As expected, it looks like it will all come down to Justice Anthony Kennedy. Whichever side can persuade him to swing their way seems likely to emerge victorious in late June. Kennedy was tough to read during Tuesday's arguments, asking difficult questions of both sides; but he seemed to hone in on the issue of dignity.

When John Bursch, the attorney for the states defending marriage bans, tried to argue that it was inappropriate for LGBT couples to expect that marriage would bestow dignity on their relationships, Kennedy was quick to interrupt. "I don't understand this 'not dignity-bestowing,'" he said. "I thought that was the whole purpose of marriage. It bestows dignity on both man and woman in a traditional marriage. ... It's dignity-bestowing, and these [gay and lesbian] parties say they want to have that, that same ennoblement."
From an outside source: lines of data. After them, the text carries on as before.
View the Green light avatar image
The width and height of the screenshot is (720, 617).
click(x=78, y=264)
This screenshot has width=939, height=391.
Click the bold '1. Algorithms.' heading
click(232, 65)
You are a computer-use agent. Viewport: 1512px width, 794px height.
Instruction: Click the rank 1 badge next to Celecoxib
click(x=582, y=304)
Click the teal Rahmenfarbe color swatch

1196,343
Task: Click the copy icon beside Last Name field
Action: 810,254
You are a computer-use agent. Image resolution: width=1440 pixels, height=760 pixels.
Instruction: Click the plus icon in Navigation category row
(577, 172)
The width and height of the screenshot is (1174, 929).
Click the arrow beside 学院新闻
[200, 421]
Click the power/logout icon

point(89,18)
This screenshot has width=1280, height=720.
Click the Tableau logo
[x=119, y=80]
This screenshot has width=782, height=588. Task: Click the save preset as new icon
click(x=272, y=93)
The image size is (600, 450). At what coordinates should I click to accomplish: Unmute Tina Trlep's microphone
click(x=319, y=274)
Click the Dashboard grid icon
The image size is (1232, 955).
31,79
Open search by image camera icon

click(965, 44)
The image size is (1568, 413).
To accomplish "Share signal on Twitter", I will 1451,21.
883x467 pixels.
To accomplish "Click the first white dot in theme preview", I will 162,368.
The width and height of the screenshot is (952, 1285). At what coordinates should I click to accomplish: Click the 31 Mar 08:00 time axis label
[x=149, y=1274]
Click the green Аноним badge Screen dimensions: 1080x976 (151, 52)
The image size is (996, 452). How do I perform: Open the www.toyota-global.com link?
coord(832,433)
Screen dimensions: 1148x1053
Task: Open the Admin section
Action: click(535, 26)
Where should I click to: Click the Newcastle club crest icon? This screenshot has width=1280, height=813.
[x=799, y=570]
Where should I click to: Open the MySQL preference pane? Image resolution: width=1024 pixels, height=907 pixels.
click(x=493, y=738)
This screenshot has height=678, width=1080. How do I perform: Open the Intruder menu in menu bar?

It's important to note that the concept of dignity played a major role in Kennedy's 2013 ruling in Windsor that overturned a key potion of the Defense of Marriage Act, as well as the 2003 Lawrence decision that overturned sodomy bans -- which Kennedy also authored.

But Kennedy also expressed concern that marriage has excluded same-sex couples for "millennia," and it seemed hasty for the court to take a stand at this point. It seems possible -- perhaps even likely -- that he remains undecided.

If that's the case, then the other justices may still manage to persuade him before a decision is made. Scalia raised questions about whether marriage equality would compel religious leaders to participate in ceremonies against their will -- a speculation that was easily shot down by his colleagues. Ginsberg and Sotomayor, on the other hand, repeatedly pressed Bursch on how marriage bans could possibly achieve the state's goals of encouraging responsible procreation.

"How does withholding marriage from one group... increase the value to the other group?" asked Sotomayor.

Bursch replied by stating that under rational basis review, the state did not have to answer that question.

With oral argument coming late in the court's term, most court-watchers expect a decision won't be handed down until the last day of the term at the end of June.